### Activity
Down to the last line, transcribe the records verbatim and exclude the images.

[Stored records]

• • •

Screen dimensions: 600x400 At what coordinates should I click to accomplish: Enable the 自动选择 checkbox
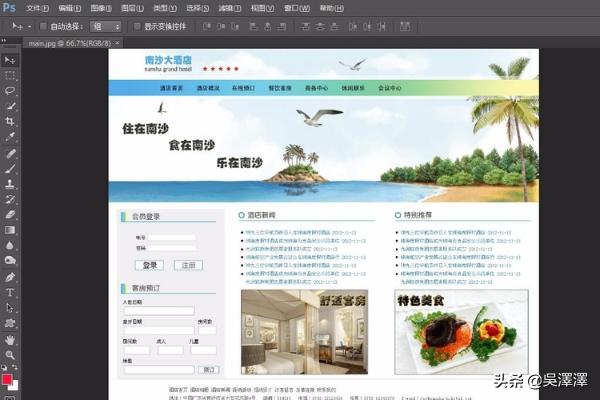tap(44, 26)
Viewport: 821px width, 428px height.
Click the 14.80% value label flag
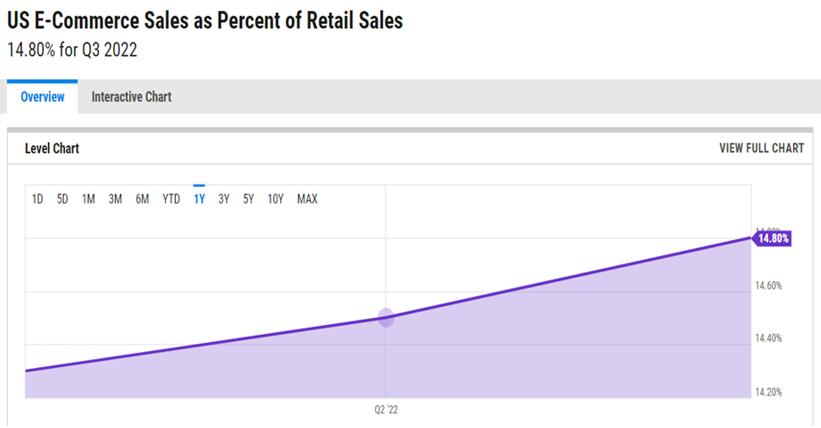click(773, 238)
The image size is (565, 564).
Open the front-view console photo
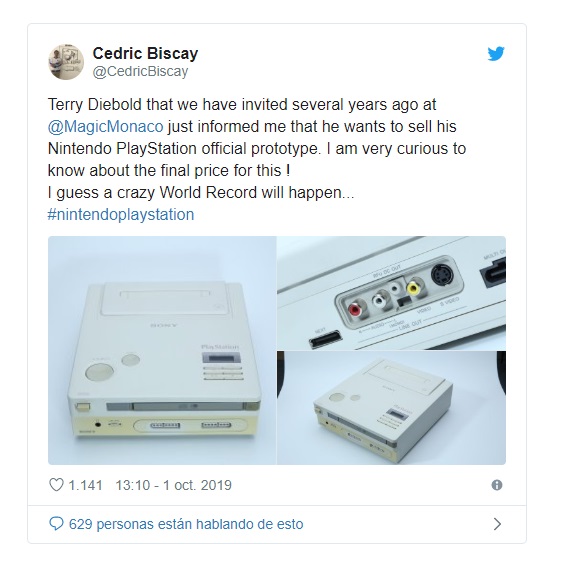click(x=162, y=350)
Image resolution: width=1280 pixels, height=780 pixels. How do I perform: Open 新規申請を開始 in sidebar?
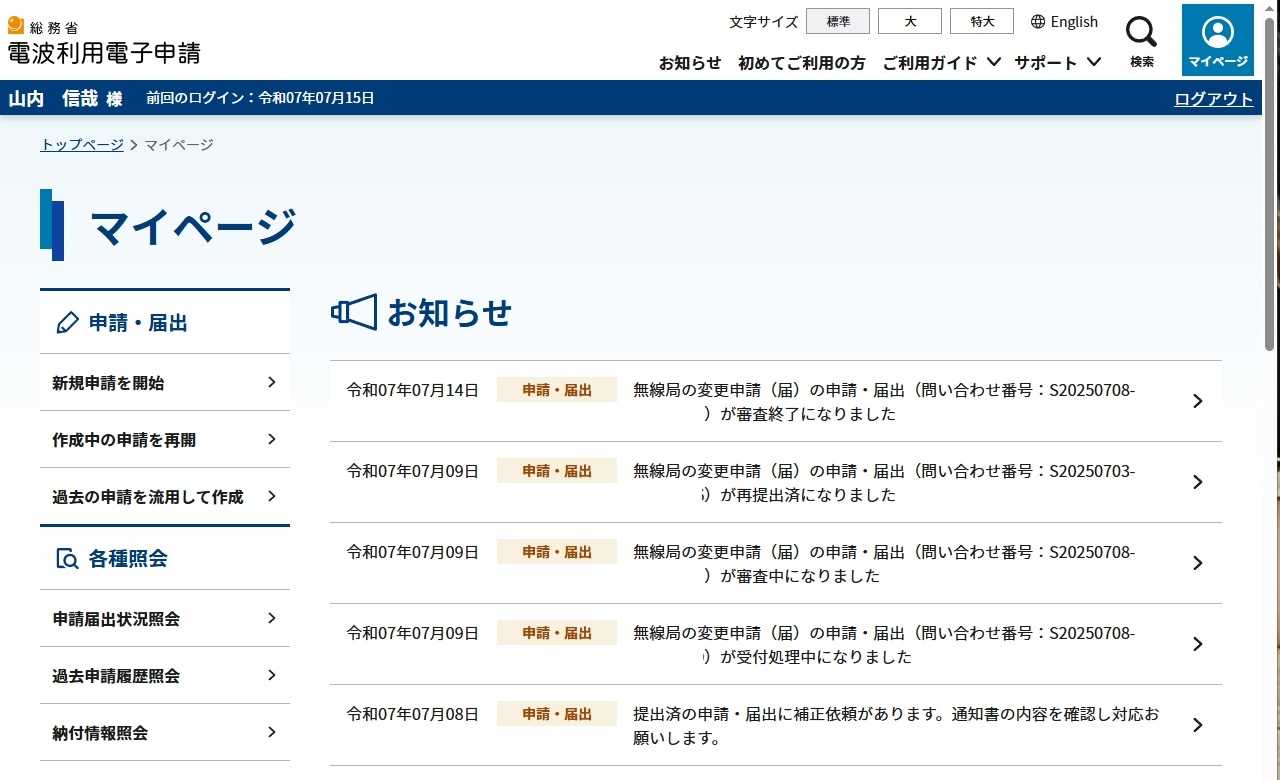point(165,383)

• • •

### Output for this task
Screen dimensions: 600x400 At what coordinates should I click to accomplish: Enable the 自动选择 checkbox
tap(44, 26)
Viewport: 821px width, 428px height.
Click the 14.80% value label flag
click(773, 238)
The image size is (565, 564).
Open the front-view console photo
click(x=162, y=350)
Image resolution: width=1280 pixels, height=780 pixels. How do I perform: Open 新規申請を開始 in sidebar?
point(165,383)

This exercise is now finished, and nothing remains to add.